Given that it seems reasonable to expect that technology will continue to boss us around in increasingly powerful ways, we might be able to learn a thing or two about what's in store for us from McCarthy's own dating experiment.
In her logs for the Social Turkers project, McCarthy writes that the monitors got her to leave her comfort zone and didn't restrict her so much as they made her "aware of how many limitations I normally have."
Being bossed around by unseen assistants isn't so bad, it seems.
"[O]once I let go of the control I thought I needed, many of the cues from the workers pushed me to step outside my own normal boundaries and allowed me to interact and connect with people in ways I hadn't dared myself to explore before," McCarthy wrote in an email to The Huffington Post. "Also in doing this experiment, I refrained from filtering my dates or going in [with] preconceptions. I left the direction of the date up to the workers, and this often created moments that were completely unexpected and freeing."
McCarthy also quickly started to depend on and even take comfort in her unseen guides.
"For me, the gaze of the workers seems to provide company and comfort," McCarthy noted in a blog post. During the course of a particularly awkward date, during which advice from the Mechanical Turk volunteers was more sparse than usual, she observed, "I suddenly feel very alone ... I hadn't realized how much I had begun to rely on this system for a sense of security and as a guide for my actions and words."
But while McCarthy got her cues from humans, a source of "artificial artificial intelligence," in her words, most of us are so far hearing from just artificial intelligence -- full stop. Can software provide the same comfort or solace? Will we ever trust it as much, or find it as friendly?
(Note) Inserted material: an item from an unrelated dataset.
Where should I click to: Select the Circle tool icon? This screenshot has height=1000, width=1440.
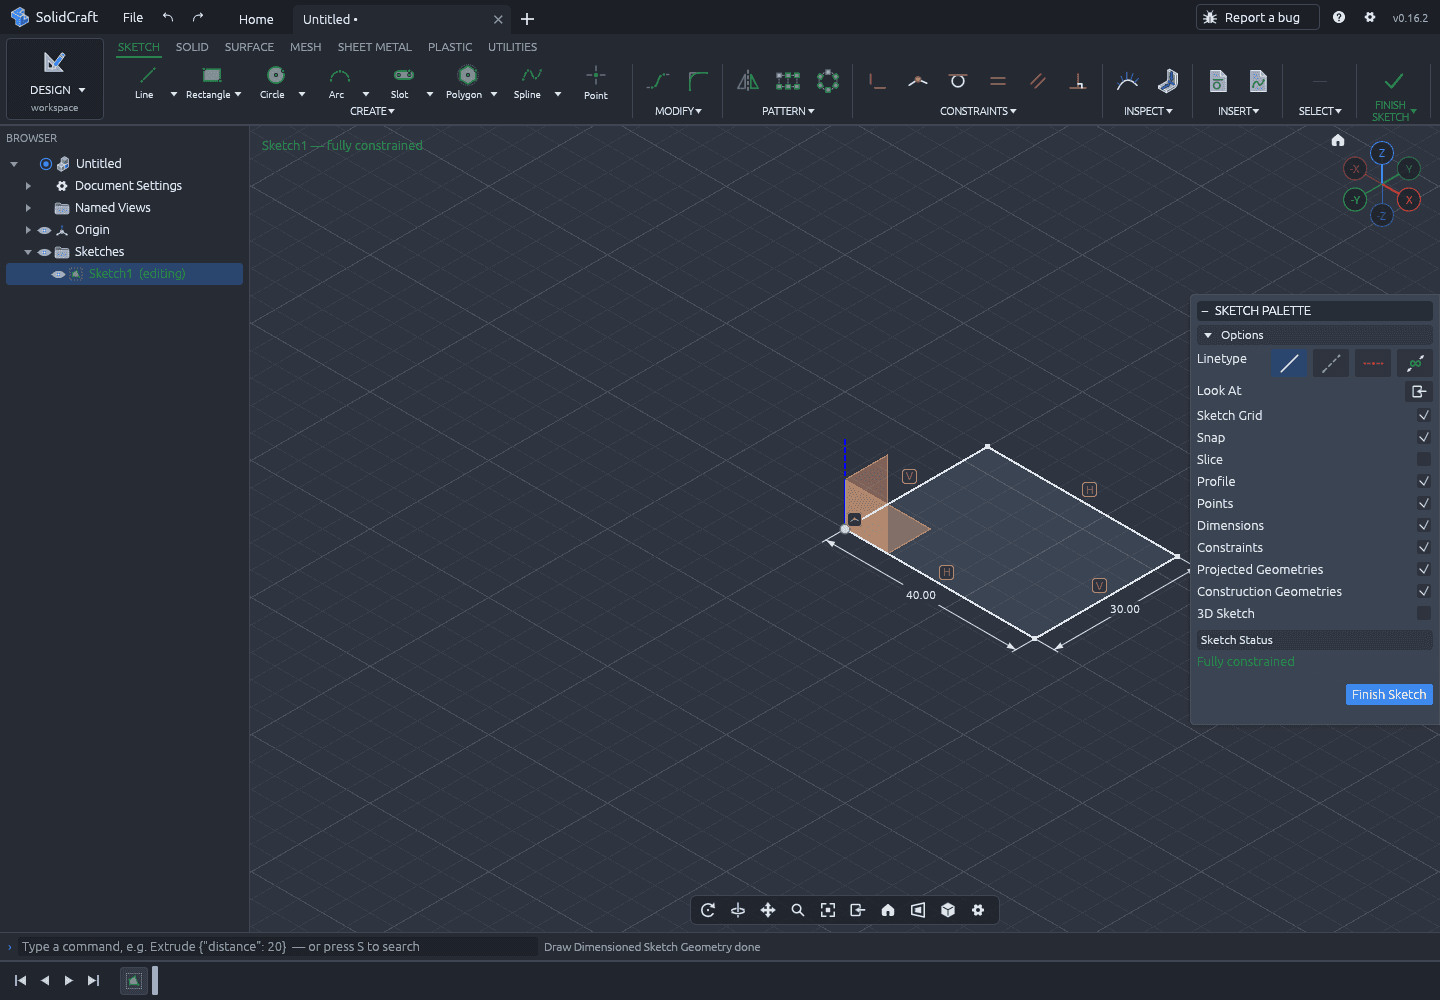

A recent survey found that 57 percent of cellphone users felt a personal connection with their virtual assistants.
McCarthy speculates she would have felt less comfortable and more alone if she'd been guided by artificial intelligence instead of artificial artificial intelligence.
"I originally thought about this project in terms of writing software, but realized leveraging this existing [Mechanical Turk] system with real people might be even more interesting and accurate," McCarthy wrote in an email. "Knowing the directions sent to me came from people made me feel less like a robot and more like a networked human, connected to a community of objective observers."